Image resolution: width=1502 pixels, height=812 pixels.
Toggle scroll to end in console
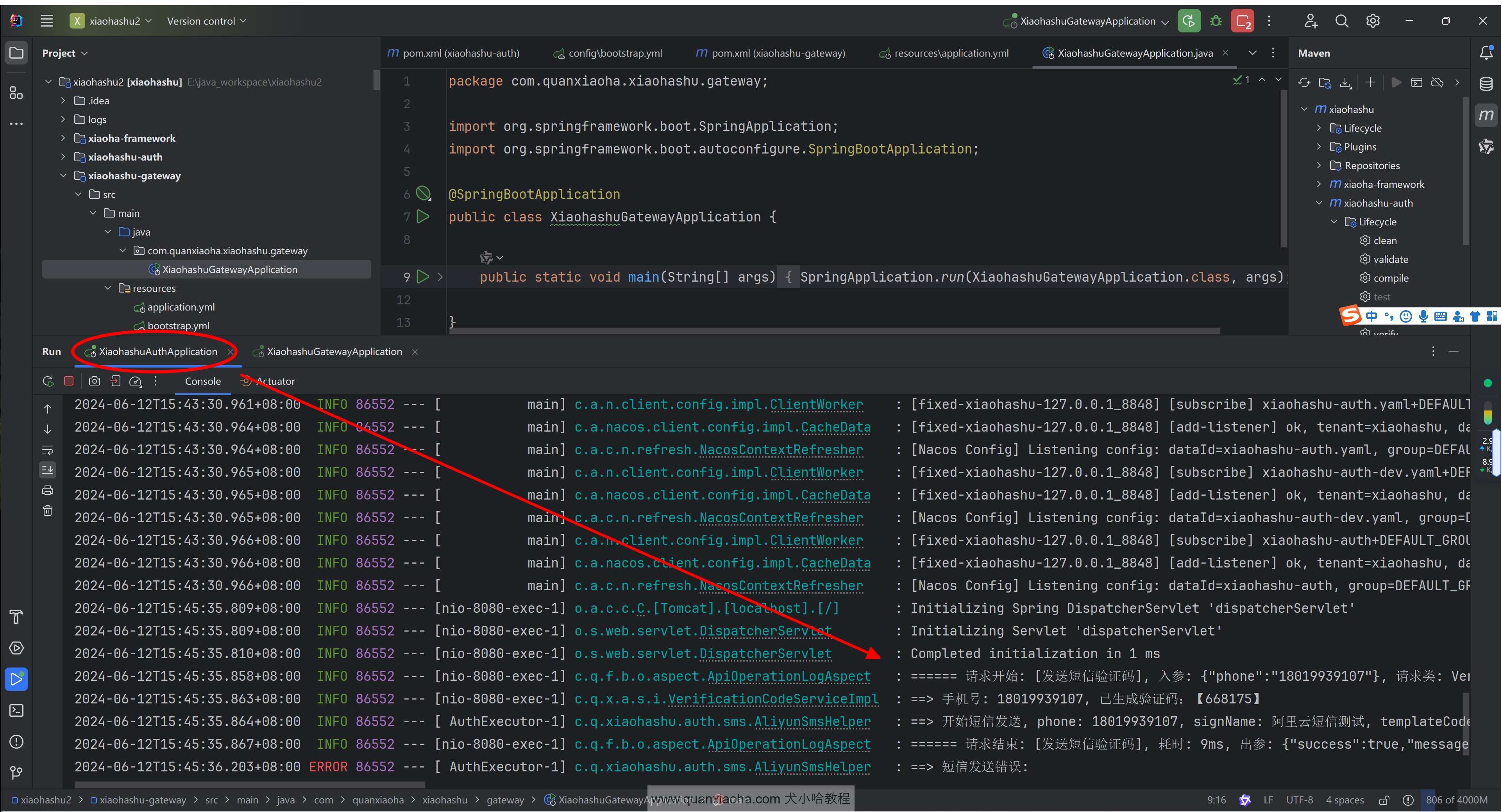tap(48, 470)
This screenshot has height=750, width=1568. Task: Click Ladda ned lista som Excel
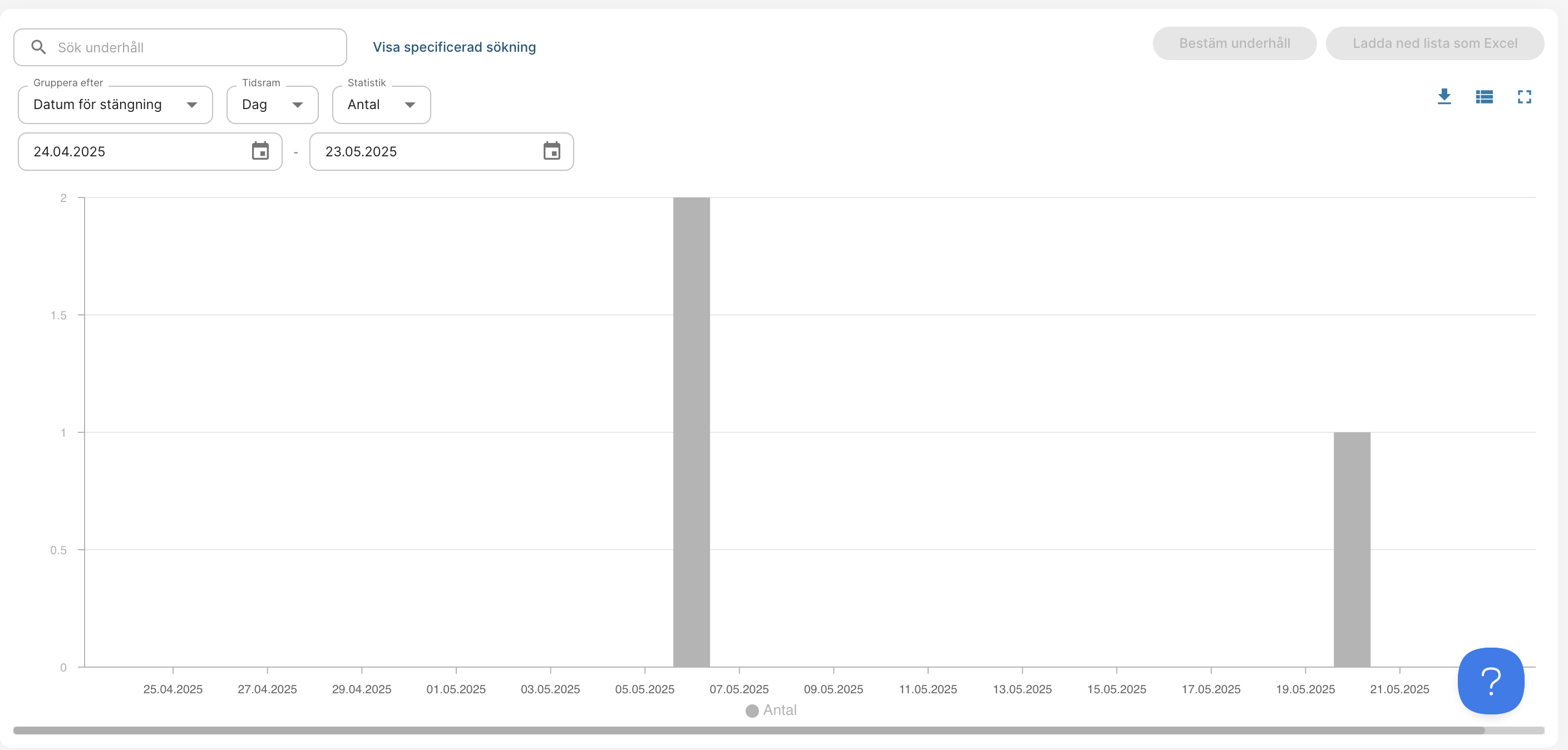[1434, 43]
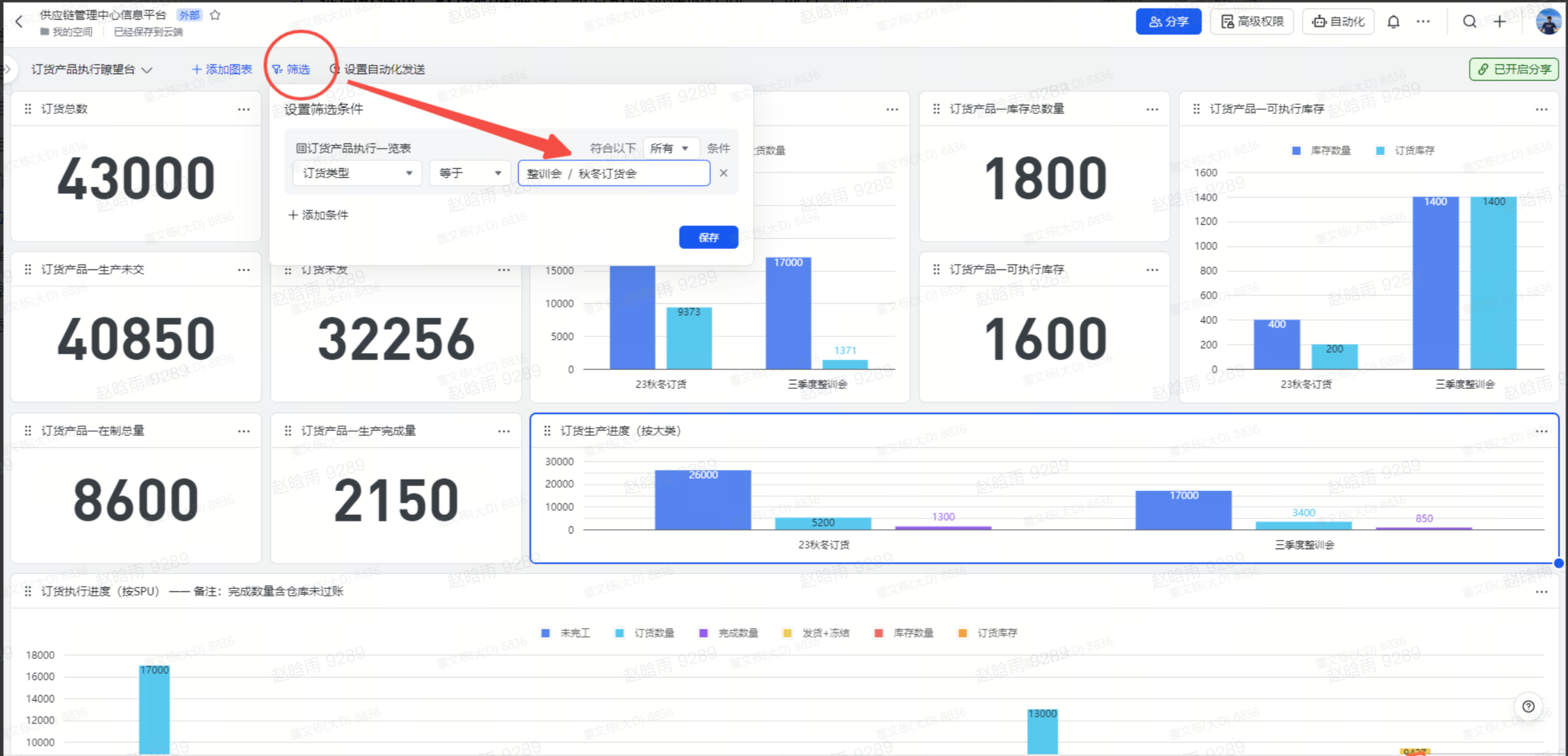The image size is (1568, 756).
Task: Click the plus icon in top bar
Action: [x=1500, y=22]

## Brief
Set the listing down verbatim, excluding pictures.

## Problem solution
Image resolution: width=1502 pixels, height=812 pixels.
Toggle scroll to end in console
tap(48, 470)
This screenshot has height=750, width=1568. Task: Click Ladda ned lista som Excel
[1434, 43]
The image size is (1568, 756).
Task: Click the plus icon in top bar
Action: [x=1500, y=22]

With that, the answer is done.